SUPPLIED PASSAGE:
I followed route 14 south all the way to the southern tip of the county, just a couple of miles from the Gulf.  There was a small parking lot, a few picnic tables, and a boat-launch area.  It was gorgeous!  A Northern Flicker called from across the river, and another called from the parking lot.  A Red-bellied Woodpecker darted about as did a bunch of Yellow-rumped Warblers.  It was a nice beginning to the day.

Hermit Thrush
Our goal was to walk the blue trail, a 2.6 mile round trip that begins at the northwest corner of the parking lot.  There is a relatively straight portion of the trail that eventually reached a loop, like a big ring at the end of a rope.  It's advertised as the best birding in the park, and it started well.  We were surrounded by a mixed flock that included Black-and-white Warbler, Ruby-crowned Kinglet, Tufted Titmouse, and Carolina Wren.  They were joined by a Yellow-bellied Sapsucker, a Gray Catbird and a Hermit Thrush.  A little farther down the path we reached a depression that held a couple of inches of gently moving water.  We crossed it without any thought ... probably a mistake.

We reached the loop and decided to walk counterclockwise.  Almost immediately we saw another flock with several of the same species and a few new ones.  An Eastern Towhee sang to us from one side of the path while a Blue-headed Vireo danced around the other side.  Farther along we found a Pine Warbler with its dry, raspy call. 

Looking back on the crossing we worked around.
We covered about three quarters of the loop when we encountered a problem.  A gap in the path was filled with a foot or more of water.  A thin branch looked like it might be used as a bridge, but only for hobbits or elves.  We could turn around and take the long way back, but not these intrepid explorers!  We searched the area and found where we could gain the other side by crossing three more shallow areas.  A couple of inches of water here, a couple of inches of mud there, and we were across.  Hah!  Nothing can stop us!

We were rewarded almost immediately with a secretive Marsh Wren who allowed us a quick glance before it dove for cover.  A Little Blue Heron and a Great Egret also flew out of a nearby channel.

(Saved data entries)
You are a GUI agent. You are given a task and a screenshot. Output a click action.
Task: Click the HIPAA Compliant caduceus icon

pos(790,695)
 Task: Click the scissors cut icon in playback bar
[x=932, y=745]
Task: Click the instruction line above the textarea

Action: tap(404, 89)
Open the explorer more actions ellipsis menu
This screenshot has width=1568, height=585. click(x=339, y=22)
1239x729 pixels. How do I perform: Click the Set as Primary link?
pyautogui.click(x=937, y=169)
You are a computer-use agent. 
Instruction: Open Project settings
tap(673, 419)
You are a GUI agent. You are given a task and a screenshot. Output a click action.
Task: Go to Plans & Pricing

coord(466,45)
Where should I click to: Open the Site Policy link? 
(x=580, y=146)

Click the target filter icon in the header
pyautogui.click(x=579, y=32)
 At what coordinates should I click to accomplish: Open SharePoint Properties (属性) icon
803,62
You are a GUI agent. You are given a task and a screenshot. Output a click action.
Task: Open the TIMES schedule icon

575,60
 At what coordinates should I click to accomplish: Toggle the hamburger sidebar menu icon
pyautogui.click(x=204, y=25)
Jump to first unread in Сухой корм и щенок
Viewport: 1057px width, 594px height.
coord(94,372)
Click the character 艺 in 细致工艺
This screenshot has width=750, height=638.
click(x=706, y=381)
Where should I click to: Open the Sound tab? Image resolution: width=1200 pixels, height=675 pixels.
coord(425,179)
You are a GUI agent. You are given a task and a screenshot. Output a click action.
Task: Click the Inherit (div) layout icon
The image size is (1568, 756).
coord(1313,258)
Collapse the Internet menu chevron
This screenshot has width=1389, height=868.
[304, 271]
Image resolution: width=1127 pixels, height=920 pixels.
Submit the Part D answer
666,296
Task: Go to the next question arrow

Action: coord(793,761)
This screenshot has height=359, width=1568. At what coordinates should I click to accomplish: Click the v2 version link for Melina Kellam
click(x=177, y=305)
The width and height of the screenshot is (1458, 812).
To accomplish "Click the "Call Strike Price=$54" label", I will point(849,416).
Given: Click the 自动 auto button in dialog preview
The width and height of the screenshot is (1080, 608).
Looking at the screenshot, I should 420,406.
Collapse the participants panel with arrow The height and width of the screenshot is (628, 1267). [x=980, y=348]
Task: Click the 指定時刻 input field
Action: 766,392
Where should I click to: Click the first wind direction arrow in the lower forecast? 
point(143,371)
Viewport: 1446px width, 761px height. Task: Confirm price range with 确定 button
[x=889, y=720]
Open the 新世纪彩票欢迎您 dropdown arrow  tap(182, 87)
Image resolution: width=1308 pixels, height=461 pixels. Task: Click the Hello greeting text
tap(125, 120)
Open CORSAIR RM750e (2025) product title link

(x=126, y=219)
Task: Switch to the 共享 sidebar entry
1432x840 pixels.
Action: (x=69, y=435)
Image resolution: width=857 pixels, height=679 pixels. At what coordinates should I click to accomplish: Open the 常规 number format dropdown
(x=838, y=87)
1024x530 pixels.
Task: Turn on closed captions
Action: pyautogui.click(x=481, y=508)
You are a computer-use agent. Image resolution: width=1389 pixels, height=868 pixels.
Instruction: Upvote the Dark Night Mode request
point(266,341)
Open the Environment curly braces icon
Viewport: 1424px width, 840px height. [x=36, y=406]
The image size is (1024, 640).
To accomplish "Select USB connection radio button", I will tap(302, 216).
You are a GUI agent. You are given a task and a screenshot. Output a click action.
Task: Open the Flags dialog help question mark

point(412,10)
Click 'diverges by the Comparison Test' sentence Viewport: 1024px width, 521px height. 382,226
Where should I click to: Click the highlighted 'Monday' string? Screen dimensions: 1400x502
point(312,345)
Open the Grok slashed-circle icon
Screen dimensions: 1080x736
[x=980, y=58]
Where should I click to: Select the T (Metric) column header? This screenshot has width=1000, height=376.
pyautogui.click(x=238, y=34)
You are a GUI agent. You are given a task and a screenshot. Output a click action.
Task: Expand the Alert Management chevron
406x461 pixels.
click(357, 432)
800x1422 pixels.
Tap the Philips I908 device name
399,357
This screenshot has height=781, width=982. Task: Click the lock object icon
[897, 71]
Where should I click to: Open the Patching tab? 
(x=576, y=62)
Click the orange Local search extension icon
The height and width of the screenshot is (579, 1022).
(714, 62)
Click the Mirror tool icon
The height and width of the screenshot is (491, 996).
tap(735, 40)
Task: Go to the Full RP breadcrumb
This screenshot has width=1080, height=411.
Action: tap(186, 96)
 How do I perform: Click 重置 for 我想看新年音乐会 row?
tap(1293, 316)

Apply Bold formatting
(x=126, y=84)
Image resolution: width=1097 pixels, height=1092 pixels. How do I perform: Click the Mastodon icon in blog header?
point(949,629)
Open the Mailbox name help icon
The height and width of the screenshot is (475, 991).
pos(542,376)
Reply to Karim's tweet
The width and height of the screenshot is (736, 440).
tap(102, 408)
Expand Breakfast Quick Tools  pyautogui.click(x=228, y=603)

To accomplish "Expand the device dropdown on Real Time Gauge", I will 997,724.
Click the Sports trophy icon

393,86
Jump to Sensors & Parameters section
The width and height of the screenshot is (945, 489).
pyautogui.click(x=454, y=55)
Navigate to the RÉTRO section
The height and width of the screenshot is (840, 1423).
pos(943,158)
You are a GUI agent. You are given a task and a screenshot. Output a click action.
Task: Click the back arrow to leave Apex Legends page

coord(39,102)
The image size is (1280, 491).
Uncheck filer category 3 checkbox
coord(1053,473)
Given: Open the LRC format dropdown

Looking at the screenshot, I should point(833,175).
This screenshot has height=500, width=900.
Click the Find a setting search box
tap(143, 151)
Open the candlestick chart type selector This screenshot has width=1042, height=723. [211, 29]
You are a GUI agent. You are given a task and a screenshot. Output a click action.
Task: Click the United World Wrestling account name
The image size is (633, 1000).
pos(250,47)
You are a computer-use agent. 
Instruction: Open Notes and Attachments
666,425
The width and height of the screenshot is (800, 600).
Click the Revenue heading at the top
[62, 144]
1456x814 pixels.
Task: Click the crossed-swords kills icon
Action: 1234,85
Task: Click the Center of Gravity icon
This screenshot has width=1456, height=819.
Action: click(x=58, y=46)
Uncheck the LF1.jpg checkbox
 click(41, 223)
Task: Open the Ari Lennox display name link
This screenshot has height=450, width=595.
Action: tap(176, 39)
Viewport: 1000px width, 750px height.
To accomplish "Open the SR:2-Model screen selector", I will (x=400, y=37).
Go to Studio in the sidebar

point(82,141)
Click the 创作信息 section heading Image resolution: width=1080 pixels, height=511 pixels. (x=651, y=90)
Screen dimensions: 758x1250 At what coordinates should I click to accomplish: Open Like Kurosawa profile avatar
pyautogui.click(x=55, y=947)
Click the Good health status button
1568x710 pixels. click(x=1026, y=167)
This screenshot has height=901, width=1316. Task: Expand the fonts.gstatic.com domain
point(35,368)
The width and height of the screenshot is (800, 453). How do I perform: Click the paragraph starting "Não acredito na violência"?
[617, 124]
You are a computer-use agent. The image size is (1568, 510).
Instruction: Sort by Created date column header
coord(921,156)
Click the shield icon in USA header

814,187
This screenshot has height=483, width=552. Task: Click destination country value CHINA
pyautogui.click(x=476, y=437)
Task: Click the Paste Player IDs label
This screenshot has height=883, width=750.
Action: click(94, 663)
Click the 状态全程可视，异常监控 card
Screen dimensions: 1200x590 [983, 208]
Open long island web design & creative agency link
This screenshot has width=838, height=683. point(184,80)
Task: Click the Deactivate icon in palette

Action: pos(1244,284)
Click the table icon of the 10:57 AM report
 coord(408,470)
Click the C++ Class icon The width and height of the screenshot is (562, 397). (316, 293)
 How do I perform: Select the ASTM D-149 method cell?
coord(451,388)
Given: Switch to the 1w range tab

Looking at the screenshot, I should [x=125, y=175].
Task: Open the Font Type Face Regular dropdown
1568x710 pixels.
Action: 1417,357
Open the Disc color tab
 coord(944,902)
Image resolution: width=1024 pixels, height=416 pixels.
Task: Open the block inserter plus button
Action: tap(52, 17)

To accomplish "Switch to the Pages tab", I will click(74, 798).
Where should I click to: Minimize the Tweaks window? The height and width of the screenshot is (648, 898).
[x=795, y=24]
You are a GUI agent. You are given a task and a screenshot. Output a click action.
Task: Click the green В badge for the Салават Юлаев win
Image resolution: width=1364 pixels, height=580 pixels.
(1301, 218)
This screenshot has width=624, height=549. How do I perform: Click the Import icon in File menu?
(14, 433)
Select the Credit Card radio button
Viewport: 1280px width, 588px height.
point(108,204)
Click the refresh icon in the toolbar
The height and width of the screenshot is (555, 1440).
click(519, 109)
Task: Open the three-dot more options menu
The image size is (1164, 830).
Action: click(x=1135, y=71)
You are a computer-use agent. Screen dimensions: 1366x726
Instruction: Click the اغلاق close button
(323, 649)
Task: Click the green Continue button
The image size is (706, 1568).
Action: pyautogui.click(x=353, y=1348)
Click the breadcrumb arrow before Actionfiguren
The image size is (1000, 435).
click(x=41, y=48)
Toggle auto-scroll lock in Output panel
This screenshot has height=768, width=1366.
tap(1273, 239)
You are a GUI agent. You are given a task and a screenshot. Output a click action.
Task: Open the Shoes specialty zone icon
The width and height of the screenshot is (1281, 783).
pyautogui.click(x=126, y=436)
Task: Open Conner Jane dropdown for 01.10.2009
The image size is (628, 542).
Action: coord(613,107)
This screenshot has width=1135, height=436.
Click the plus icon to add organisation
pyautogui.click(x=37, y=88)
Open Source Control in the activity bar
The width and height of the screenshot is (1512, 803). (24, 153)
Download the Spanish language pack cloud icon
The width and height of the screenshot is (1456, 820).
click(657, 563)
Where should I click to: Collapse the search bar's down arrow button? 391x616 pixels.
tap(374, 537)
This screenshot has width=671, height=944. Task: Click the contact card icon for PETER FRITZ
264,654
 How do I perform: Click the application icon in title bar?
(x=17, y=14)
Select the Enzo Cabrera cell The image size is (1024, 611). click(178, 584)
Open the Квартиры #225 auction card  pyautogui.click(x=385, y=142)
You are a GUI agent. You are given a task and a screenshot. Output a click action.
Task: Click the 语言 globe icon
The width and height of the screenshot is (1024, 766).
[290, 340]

SHORT EXERCISE 1: In the birding account, how long is the round trip on the blue trail?
SHORT EXERCISE 2: Duplicate the portion of the birding account that opens with the words containing "Looking back on" and closes with "a nearby channel.".

CORRECT RESULT 1: 2.6 miles

CORRECT RESULT 2:
Looking back on the crossing we worked around.
We covered about three quarters of the loop when we encountered a problem.  A gap in the path was filled with a foot or more of water.  A thin branch looked like it might be used as a bridge, but only for hobbits or elves.  We could turn around and take the long way back, but not these intrepid explorers!  We searched the area and found where we could gain the other side by crossing three more shallow areas.  A couple of inches of water here, a couple of inches of mud there, and we were across.  Hah!  Nothing can stop us!

We were rewarded almost immediately with a secretive Marsh Wren who allowed us a quick glance before it dove for cover.  A Little Blue Heron and a Great Egret also flew out of a nearby channel.